__Stated task A__. Print the passage of the Andhra Pradesh capital article that begins at the words "By Arpit Pareek" and stops after the words "by June 2018.", keeping it word for word.

NEW Capital: What about the OLD Farmers?

  By Arpit Pareek

The Andhra Pradesh government has swiftly completed the Herculean task of land collection for a Greenfield, Riverfront capital city for the state on the southern side of the Krishna river, close to Vijayawada in the Guntur district. Government is preparing to lay the foundation stone in May this year to complete the first phase by June 2018.

Singapore, which is known worldwide for its urban planning, is preparing the plan for the ‘core capital’ area. The Japanese government has come forward with an offer to develop the plan for areas outside the ‘core capital’ area.

World Record 32,100 acres of land is taken by the government under the land polling system till now from 29 villages, adding it with the government land, over 50,000 acres would be at the disposal of the new capital city. This will make the new capital about one third the size of old capital city “Hyderabad”.

The Land Pooling Scheme : The Chandrababu Naidu government went about the capital project by setting aside the Center’s land acquisition act and drawing up a compensation package for land-owning and tenant farmers and laborers. Many are opposed to it, and are not keen on snapping their centuries-old bond with their land and livelihood. This package is being called “Land Pooling Scheme”, and its major features are given in info-graphics.

Important features of Pooling System are these:

  • Dry land owners : 1,000 square yards of residential plot and 200 Square yards of Commercial Plot per acre + compensation of 30,000 Rupees per annum for 10 years with 10% hike
  • Wet land owners : 1,000 square yards of residential plot and 300 Square yards of Commercial Plot per acre + 50,000 Rupees per annum for 10 years with 10% hike
  • Land labours : 12,000 families of agriculture labourers and tenant farmers will be paid Rs 30,000 per annum
  • Free education and health care for all these families
  • Employment for 365 days under the Mahatma Gandhi NAREGA
  • Old-age homes and NTR canteens to provide shelter and food to old-aged persons
  • Skill development centre for unemployed youth with vocational training
  • Interest-free loans of up-to Rs 25 lakh each for youth to take up self-employment

Development Plan : Development of new capital would be based on PPP model. 25% of the land will be given back to farmers in the form of developed plots and 50% will be set aside for building common infrastructure, including roads and parks. The remaining 25% will be given to private developers in return of developing the remaining 75% land. To make sure that everyone gets the benefit, industrial nodes around the capital city will be developed to create enough demand for businesses and real estate.

__Stated task B__. Output the rows below that begin at the line containing "Screen dimensions: 667x439" and stop after the line containing "click(131, 199)", including both of those lines and reproducing each one without changes.

__Recorded data__.

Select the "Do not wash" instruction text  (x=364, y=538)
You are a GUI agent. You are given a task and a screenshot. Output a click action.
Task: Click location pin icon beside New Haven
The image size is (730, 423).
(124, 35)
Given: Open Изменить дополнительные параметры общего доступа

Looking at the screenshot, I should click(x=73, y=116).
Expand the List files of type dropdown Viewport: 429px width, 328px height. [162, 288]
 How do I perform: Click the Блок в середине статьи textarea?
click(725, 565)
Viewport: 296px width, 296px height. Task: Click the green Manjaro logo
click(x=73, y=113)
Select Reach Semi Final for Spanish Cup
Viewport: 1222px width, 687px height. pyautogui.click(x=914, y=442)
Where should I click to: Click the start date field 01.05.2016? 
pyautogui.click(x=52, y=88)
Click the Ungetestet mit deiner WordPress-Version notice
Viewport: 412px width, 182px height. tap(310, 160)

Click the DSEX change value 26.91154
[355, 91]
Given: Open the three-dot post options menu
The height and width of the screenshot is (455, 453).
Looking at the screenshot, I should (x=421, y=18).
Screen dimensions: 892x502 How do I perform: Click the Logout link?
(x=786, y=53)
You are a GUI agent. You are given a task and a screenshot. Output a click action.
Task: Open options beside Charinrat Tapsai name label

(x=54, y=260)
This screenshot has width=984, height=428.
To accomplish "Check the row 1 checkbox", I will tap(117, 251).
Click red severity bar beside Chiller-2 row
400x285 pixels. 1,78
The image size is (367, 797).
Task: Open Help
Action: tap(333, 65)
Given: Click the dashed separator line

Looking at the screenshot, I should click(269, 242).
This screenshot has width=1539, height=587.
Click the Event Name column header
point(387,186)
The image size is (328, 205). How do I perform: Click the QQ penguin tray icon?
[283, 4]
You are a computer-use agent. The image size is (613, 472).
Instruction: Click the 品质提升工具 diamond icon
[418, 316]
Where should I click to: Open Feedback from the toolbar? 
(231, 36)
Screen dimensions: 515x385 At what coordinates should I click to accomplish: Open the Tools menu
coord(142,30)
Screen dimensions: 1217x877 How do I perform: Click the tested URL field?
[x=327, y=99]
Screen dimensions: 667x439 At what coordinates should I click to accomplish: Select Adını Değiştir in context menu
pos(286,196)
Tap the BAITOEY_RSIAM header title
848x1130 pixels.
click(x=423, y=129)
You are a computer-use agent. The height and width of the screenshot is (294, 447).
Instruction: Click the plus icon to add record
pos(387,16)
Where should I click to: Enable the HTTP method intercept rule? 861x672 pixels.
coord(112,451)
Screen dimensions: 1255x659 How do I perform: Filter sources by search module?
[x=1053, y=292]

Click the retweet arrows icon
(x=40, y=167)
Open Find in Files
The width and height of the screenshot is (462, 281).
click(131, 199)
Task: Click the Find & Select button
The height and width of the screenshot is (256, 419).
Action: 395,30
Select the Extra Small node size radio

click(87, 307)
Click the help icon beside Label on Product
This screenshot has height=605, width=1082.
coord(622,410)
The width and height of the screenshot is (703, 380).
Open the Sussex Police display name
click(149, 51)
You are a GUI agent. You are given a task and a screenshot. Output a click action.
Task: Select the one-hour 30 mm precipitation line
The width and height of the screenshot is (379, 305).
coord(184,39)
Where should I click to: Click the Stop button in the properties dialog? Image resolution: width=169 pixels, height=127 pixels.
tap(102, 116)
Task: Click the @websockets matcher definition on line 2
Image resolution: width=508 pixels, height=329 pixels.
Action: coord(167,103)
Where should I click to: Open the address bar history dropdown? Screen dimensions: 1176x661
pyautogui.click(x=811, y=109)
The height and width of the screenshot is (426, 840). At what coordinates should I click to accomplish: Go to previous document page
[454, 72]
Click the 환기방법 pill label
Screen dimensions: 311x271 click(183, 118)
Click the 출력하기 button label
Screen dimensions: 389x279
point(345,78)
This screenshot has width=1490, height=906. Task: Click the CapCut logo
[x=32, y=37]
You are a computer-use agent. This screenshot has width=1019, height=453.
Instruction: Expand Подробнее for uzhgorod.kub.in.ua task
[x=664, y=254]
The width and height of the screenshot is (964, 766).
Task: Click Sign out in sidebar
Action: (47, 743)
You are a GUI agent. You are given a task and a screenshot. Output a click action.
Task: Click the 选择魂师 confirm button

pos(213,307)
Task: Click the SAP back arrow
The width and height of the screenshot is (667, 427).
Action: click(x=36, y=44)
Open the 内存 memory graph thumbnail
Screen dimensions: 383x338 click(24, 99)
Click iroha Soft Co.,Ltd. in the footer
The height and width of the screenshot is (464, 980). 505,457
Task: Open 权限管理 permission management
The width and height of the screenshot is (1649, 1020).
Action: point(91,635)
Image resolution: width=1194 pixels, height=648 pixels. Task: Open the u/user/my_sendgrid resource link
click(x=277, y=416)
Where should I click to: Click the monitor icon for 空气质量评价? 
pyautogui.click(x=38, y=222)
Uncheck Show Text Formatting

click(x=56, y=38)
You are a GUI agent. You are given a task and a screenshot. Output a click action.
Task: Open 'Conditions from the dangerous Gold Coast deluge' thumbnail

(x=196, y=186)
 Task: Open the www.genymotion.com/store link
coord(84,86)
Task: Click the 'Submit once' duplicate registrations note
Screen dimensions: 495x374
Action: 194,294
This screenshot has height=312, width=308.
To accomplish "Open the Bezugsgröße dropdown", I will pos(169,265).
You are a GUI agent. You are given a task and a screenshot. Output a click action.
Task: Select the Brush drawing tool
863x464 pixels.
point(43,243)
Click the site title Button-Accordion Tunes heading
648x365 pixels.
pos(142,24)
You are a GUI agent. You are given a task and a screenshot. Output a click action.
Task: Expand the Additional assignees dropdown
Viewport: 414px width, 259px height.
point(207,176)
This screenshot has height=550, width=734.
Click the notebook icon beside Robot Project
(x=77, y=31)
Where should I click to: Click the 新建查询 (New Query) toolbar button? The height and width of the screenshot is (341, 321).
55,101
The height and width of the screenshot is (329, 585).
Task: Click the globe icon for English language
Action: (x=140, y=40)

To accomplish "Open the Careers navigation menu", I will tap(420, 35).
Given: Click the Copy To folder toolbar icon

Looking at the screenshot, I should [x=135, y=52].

__Final result A__.
By Arpit Pareek

The Andhra Pradesh government has swiftly completed the Herculean task of land collection for a Greenfield, Riverfront capital city for the state on the southern side of the Krishna river, close to Vijayawada in the Guntur district. Government is preparing to lay the foundation stone in May this year to complete the first phase by June 2018.

__Final result B__.
Screen dimensions: 667x439 At what coordinates should I click to accomplish: Select Adını Değiştir in context menu
pos(286,196)
Tap the BAITOEY_RSIAM header title
848x1130 pixels.
click(x=423, y=129)
You are a computer-use agent. The height and width of the screenshot is (294, 447).
Instruction: Click the plus icon to add record
pos(387,16)
Where should I click to: Enable the HTTP method intercept rule? 861x672 pixels.
coord(112,451)
Screen dimensions: 1255x659 How do I perform: Filter sources by search module?
[x=1053, y=292]

Click the retweet arrows icon
(x=40, y=167)
Open Find in Files
The width and height of the screenshot is (462, 281).
click(131, 199)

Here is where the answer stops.